The Left is increasingly finding new ways to organize itself in the age of Trump — ways that lie outside the control of traditional party structures that are dominated by the Democratic National Committee. Candidates like Cava have shown that they can fundraise and organize a national campaign without large party support.
“There’s an enormous amount of energy out there, and it doesn’t necessarily feel like it needs a party structure to help it,” he said.
There has been an explosion of startups following the 2016 election that have managed to raise millions of dollars and galvanize hoards of volunteers. Groups like Indivisible, Code Blue Nation, and Flippable all sprung up after the election with the same purpose: to channel the energy and anger of progressives and ultimately get more Democrats into office.
MJ Loheed, a television producer in Los Angeles, started Code Blue Nation the day after the election as a small, private Facebook group for Democrats who wanted to do something. Like many of Code Blue Nation’s members, he had never before been actively involved in politics.
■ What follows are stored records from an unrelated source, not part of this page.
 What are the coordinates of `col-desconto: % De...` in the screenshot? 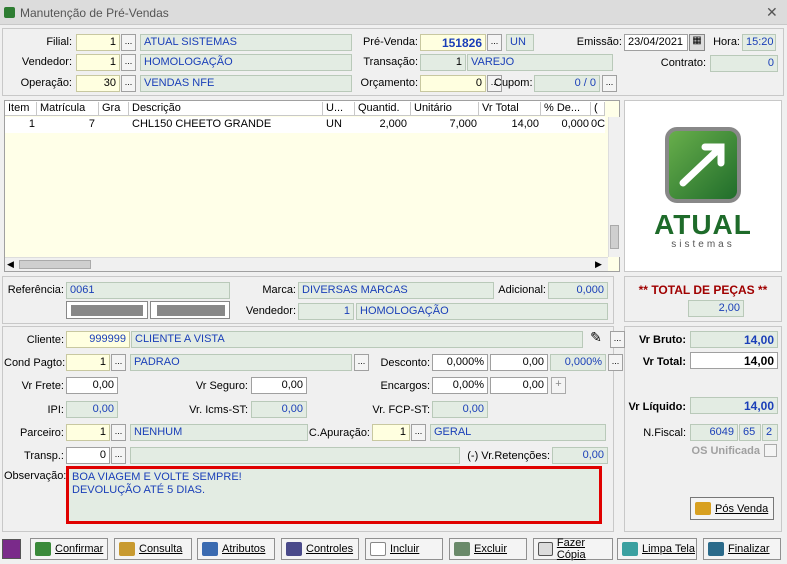 It's located at (566, 109).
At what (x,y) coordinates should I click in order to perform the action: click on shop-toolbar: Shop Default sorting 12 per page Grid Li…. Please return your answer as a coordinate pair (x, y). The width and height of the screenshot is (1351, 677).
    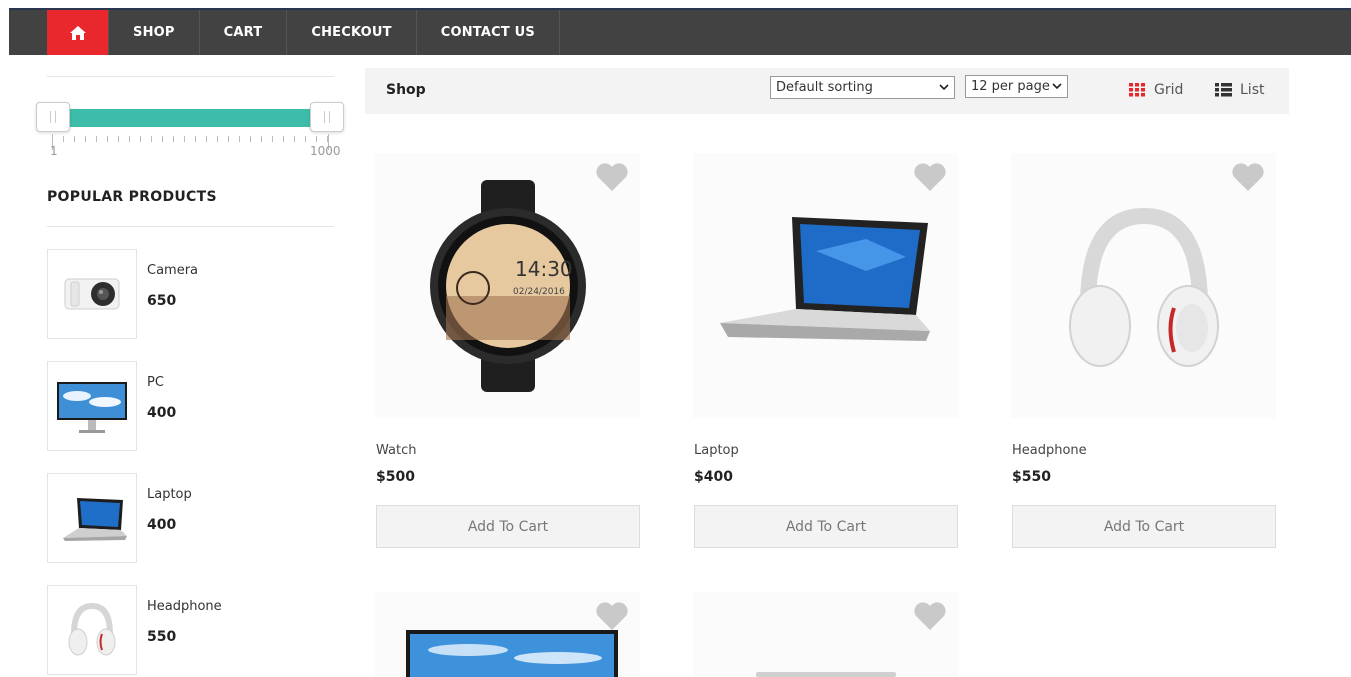
    Looking at the image, I should click on (827, 91).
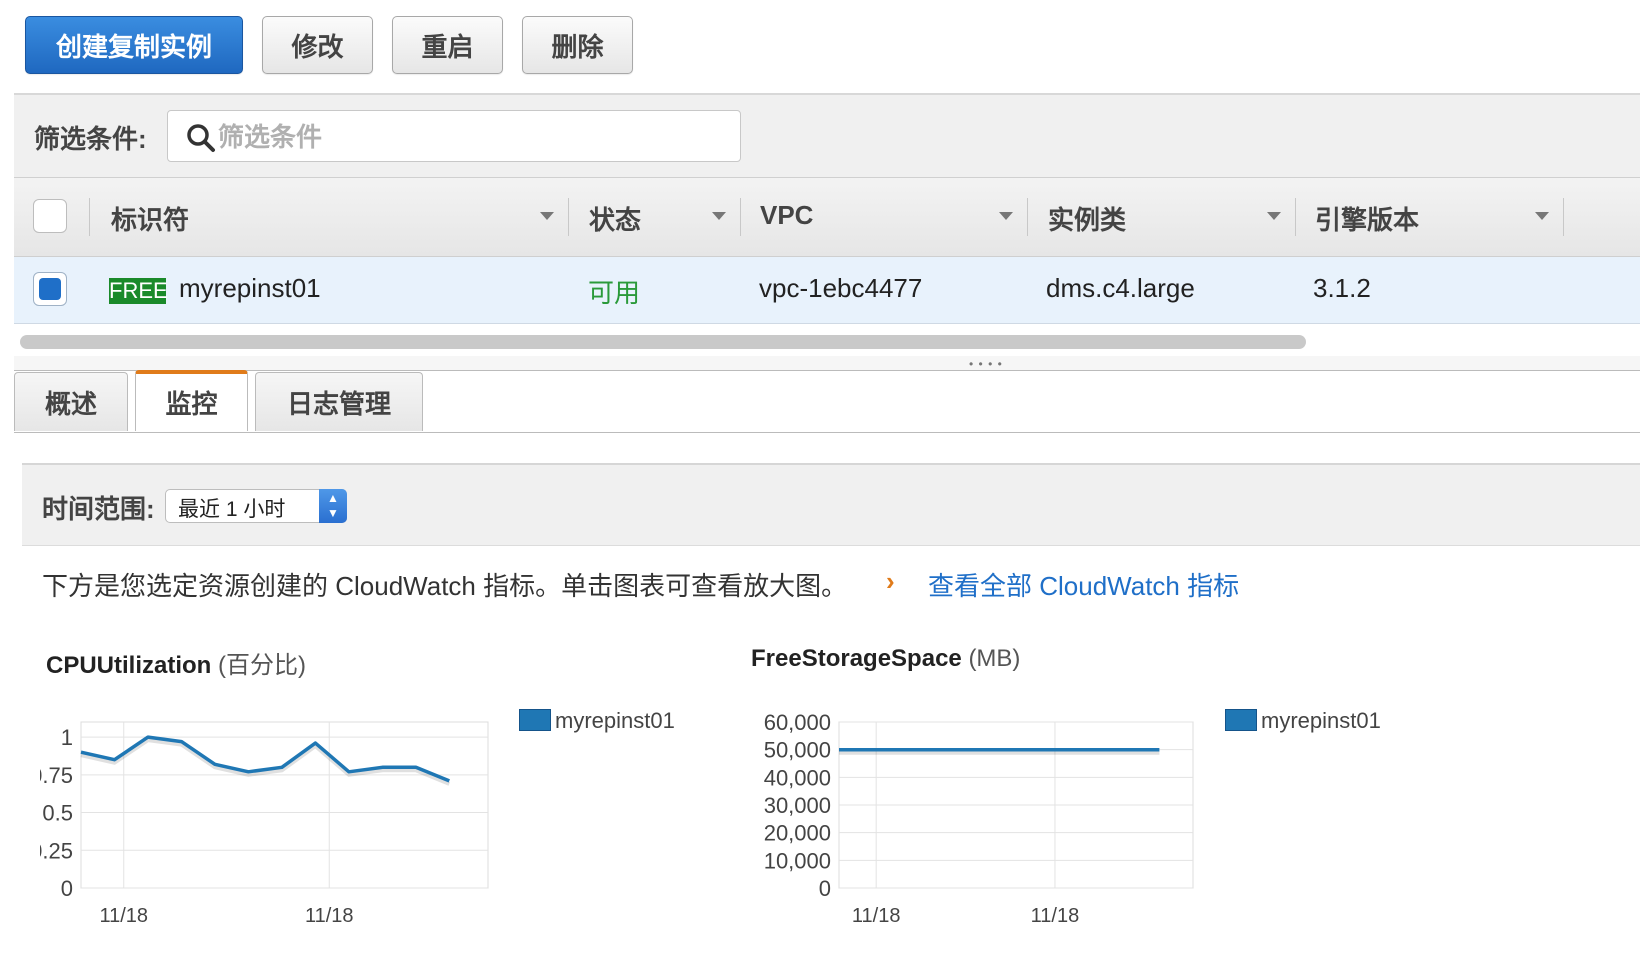 This screenshot has height=958, width=1640. I want to click on metrics-description: 下方是您选定资源创建的 CloudWatch 指标。单击图表可查看放大图。, so click(445, 586).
The group now has 23,454 members working to bring national attention and money to key local races around the country, including Cava’s campaign in Connecticut. Code Blue organized phone banks for Cava in California, helped raise money for his campaign, and ultimately brought national attention to a race that few people had paid attention to four months before.
WATCH: The story of Code Blue Nation from VICE News Tonight on HBO
It remains to be seen whether it’s all sustainable. The tea party movement managed to maintain its momentum for the first half of Obama’s first term, which ended up changing the landscape of U.S. politics. While liberals have come out in force since Trump’s election, the fact is that Trump has been president for a matter of weeks.
Liberals insist, however, that they’re in it for the long haul.
“We showed [Republicans] that we’re going to take them on in these districts, that we’re going to fight them to the end,” Schrag said. “They’re no longer going to be able to walk into elected positions; they’re going to have to work for it.”